Maybe 1 to 1 counselling would be help too? I had mine and learned a lot about myself and reasons why i headed to self destruction. GC offering free sessions into every area, and i would really suggest to contact them and find out more. Even your husband could have sessions, to understand more about this addiction and what it brings to ppl lifes.
These are only suggestions. The main person are you my friend, you are the one in control. Steer your ship away from trouble and look into the future with more optimizm, happiness and belief. You can do it !!
Take care
Happy New year
Sandra x
Thank you Sandra, thank you so very much for your words, they helped. I did not gamble today. I instead self excluded from every site I use (as well as the ones I did yesterday).
I can not win, because I can not stop!
Happy New Year
Am now on day 3
Can do it, will do it, have to do it!!!
Well done Kitty. To answer your initial question, yes there are lots and lots of people just like you on this forum and - sadly - thousands all over the UK. We've all experienced exactly what you are experiencing so always remember you are not alone and whenever you get the urge, there is someone who can help.
As a previous poster said forget the money lost - it is gone and you'll never see it again. What's important is that you don't put another penny in. Your daughter is 2 - much better now at least than when she is older. Just think, by the time she is 3 you'll have been gamble free for a decent amount of time and can treat her to a nice present. I hope that doesn't sound emotionally manipulative - I just think it's good to have these targets in mind to keep us from gambling.
Also you must stress to your husband how vital this is - he must be supportive and part of the solution. Get him on this forum if needs be.
All the best,
Ross
Thank you Ross, I really appreciate your kind words, and it is nit manipulative but exactly the kind of thought that is driving me to give up!
My other half is about to play xbox, this is exactly the time I usually start to gamble, bored, baby is in bed and other half engrossed lol (I don't begrudge him that he works hard and deserves a few hours of wind down on his game)
I on the other hand am going to do a bit of work (believe it or not, as much of a mess as I am, I am a teacher!) and get caught up before the start of the new term. Failing that, I have a new book which I will get stuck I into. This time of day is hardest, wish me luck and strength!

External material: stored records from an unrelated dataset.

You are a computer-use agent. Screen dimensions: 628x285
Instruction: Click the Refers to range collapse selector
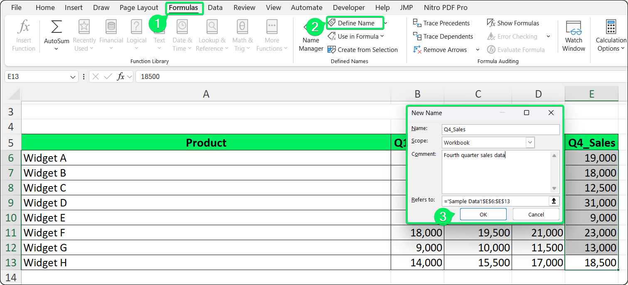click(554, 201)
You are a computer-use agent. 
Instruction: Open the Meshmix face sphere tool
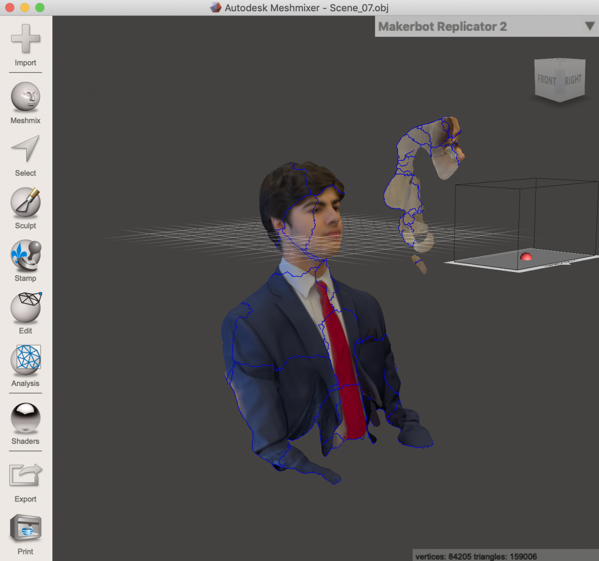point(25,97)
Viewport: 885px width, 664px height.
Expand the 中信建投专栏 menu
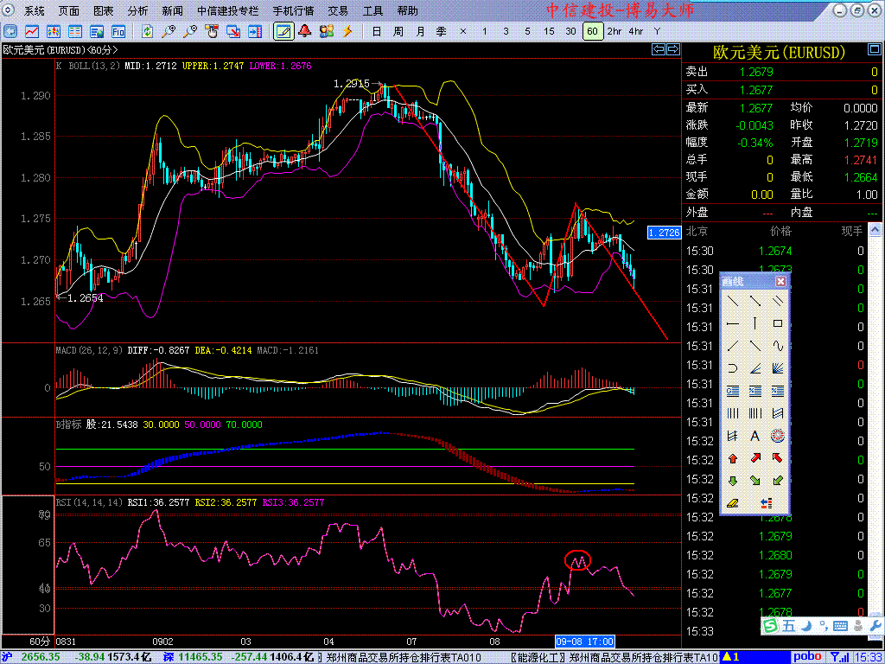point(227,11)
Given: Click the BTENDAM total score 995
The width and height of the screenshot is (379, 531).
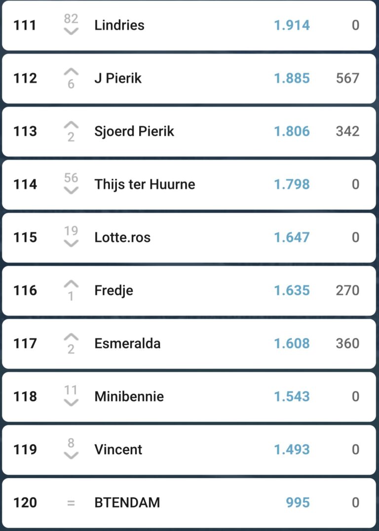Looking at the screenshot, I should coord(298,502).

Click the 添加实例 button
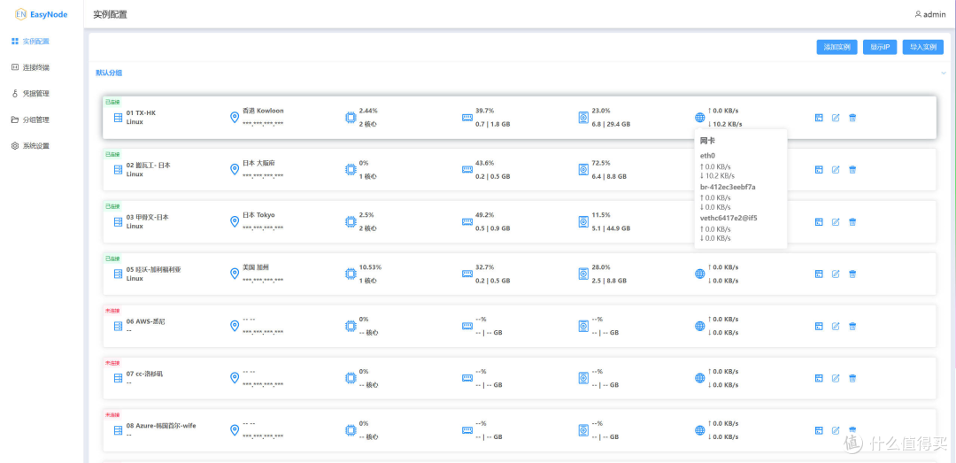point(837,47)
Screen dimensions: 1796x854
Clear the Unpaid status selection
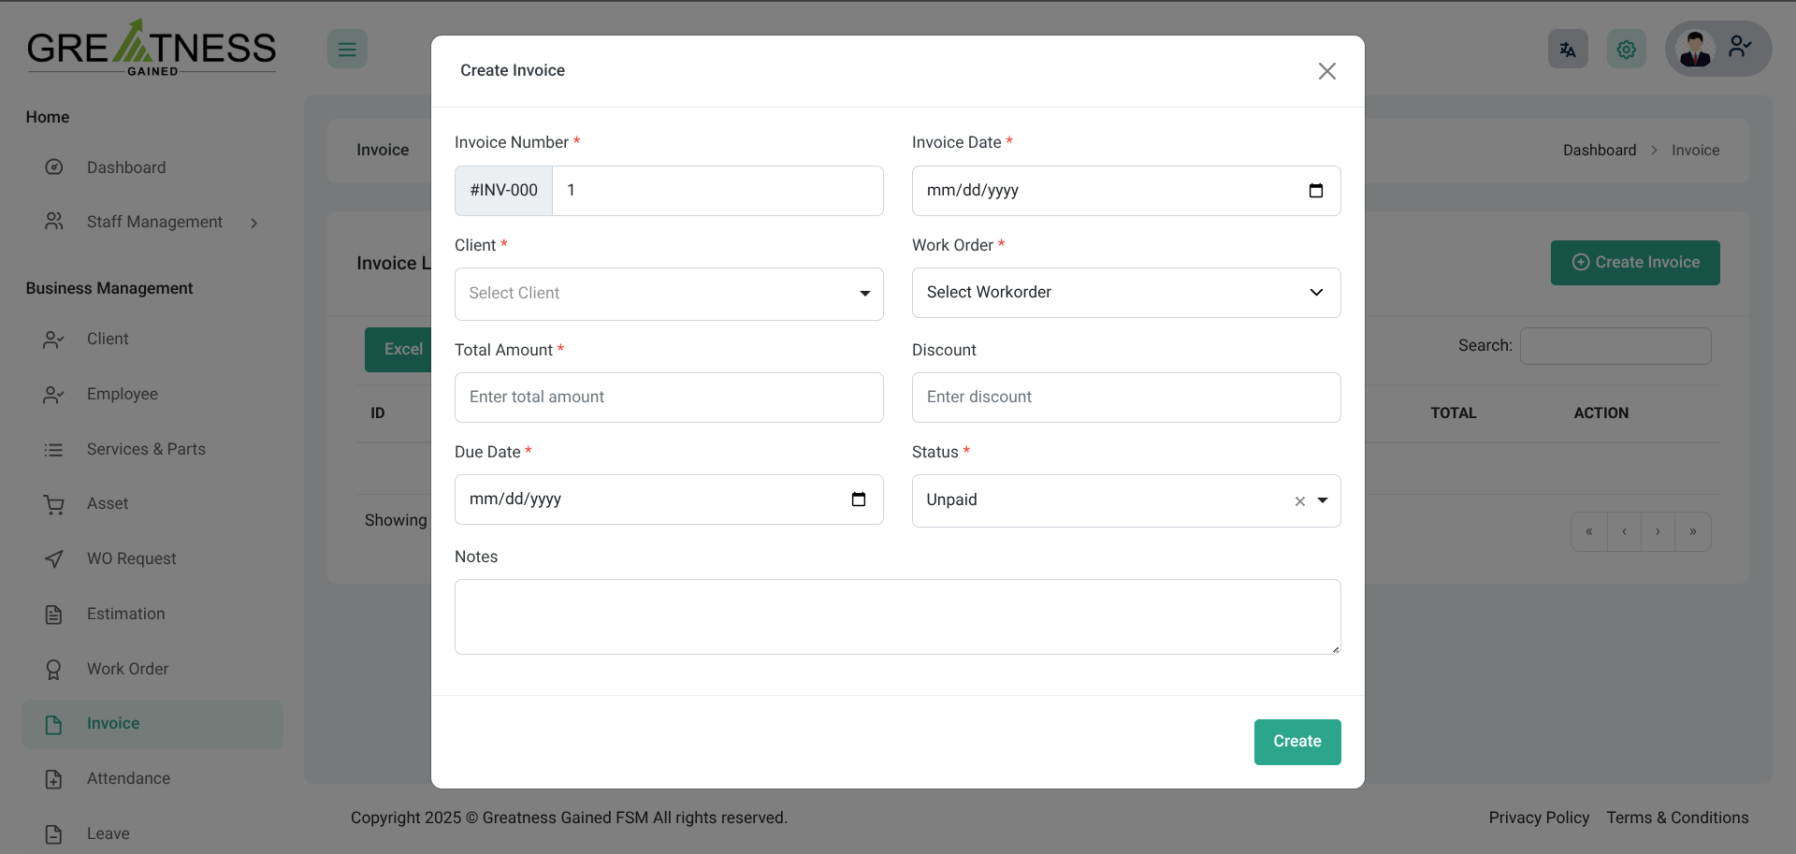click(x=1299, y=501)
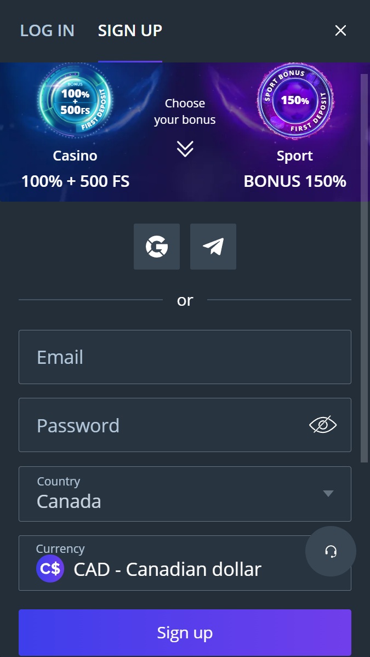Dismiss the signup dialog with X

tap(340, 31)
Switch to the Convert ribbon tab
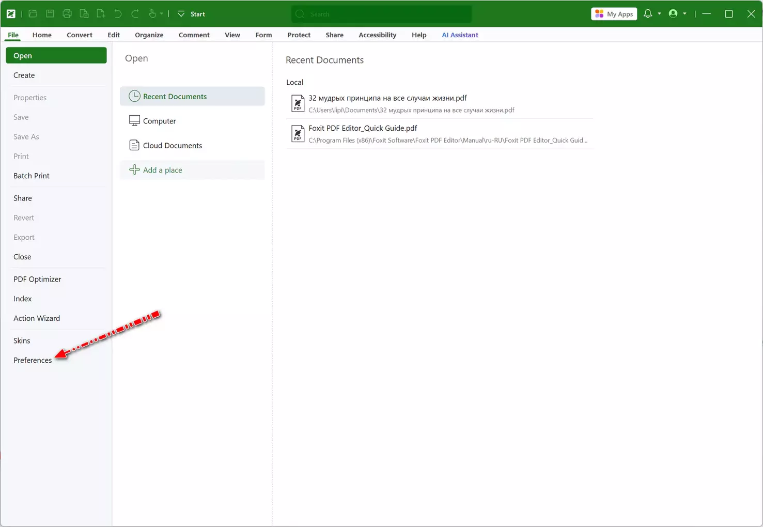This screenshot has height=527, width=763. click(80, 35)
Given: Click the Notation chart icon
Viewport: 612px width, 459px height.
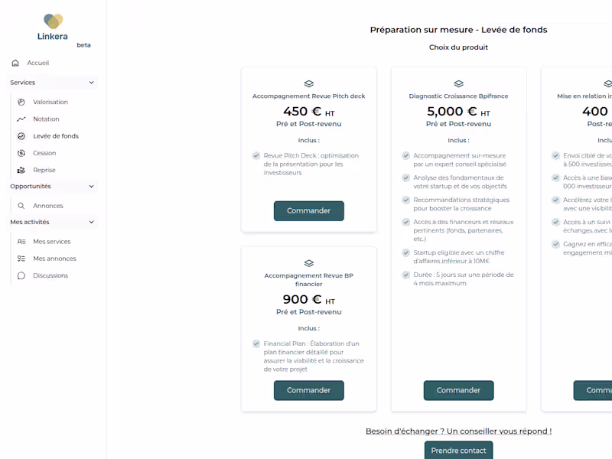Looking at the screenshot, I should coord(21,119).
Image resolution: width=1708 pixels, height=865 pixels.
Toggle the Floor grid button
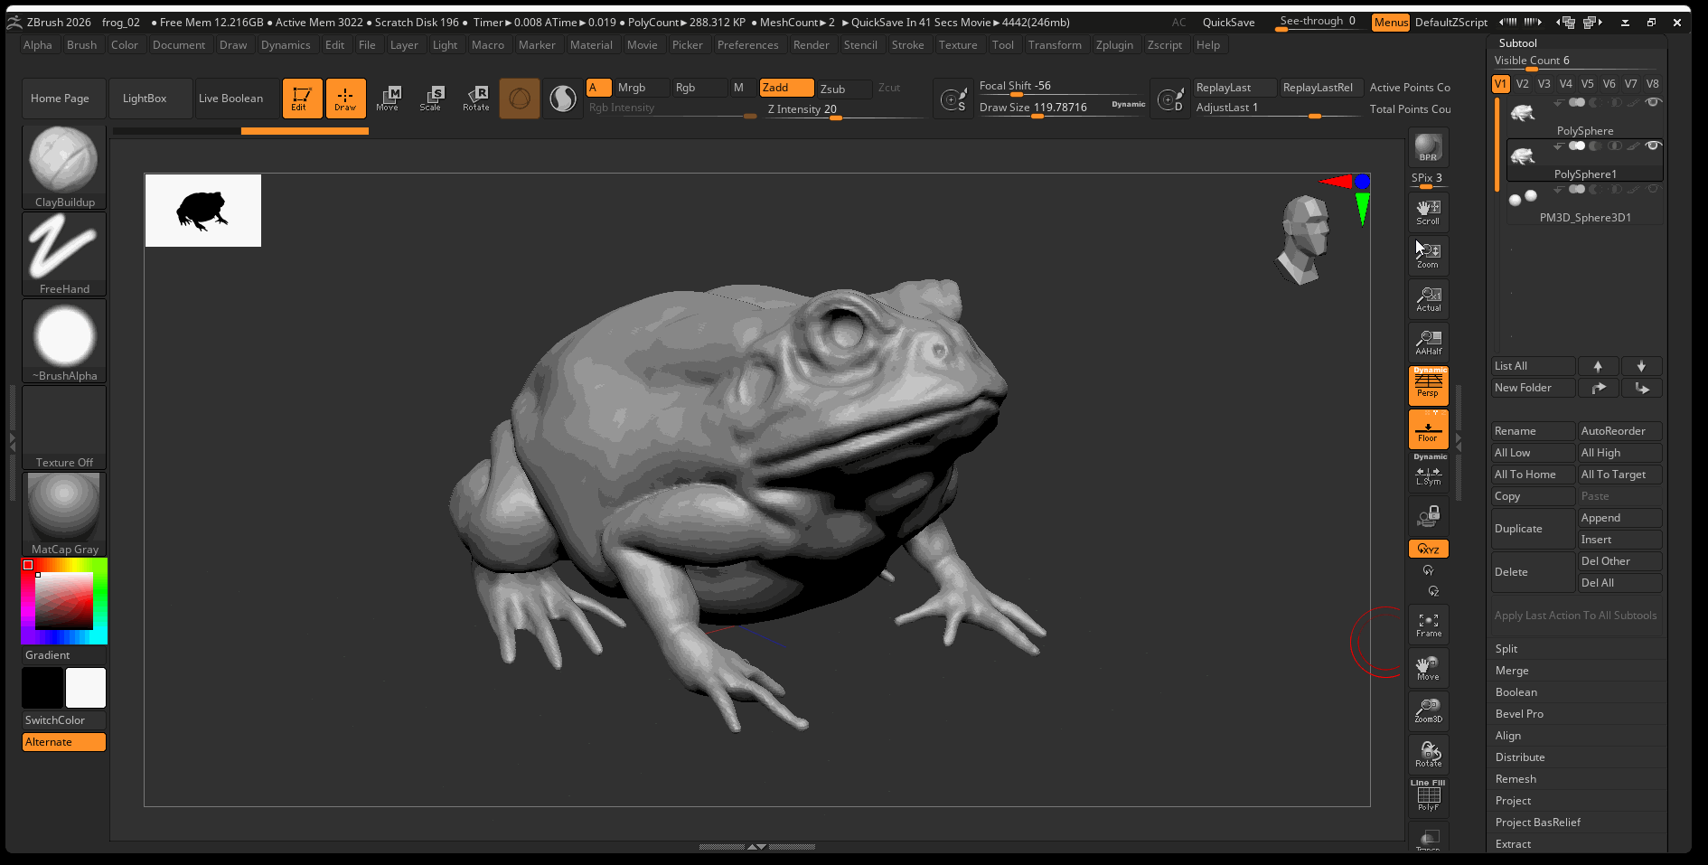(1428, 429)
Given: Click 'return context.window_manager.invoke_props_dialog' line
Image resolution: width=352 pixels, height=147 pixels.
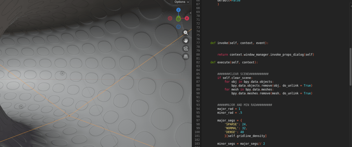Looking at the screenshot, I should click(x=266, y=54).
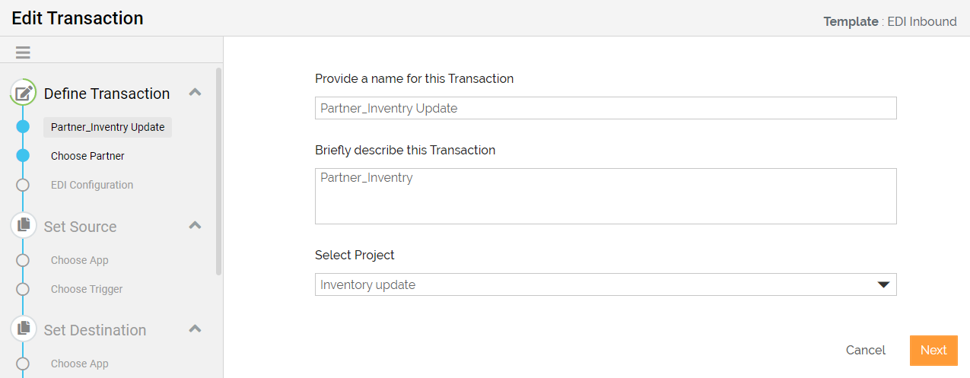Go to the Choose Partner step
The width and height of the screenshot is (970, 378).
[87, 156]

My partner is really supportive, I just don't think he realises that this can be an addiction and will often tell me to have a tenner etc. but has vowed to never say it again!
Sorry I am rambling now!
Day 5!
Day 6! Getting there....last night fella said have a tenner, I said no and explained how important it is that he never help me to gamble, he has finally understood how serious it is. Didn't have a tenner, didn't log on, barely thought about it!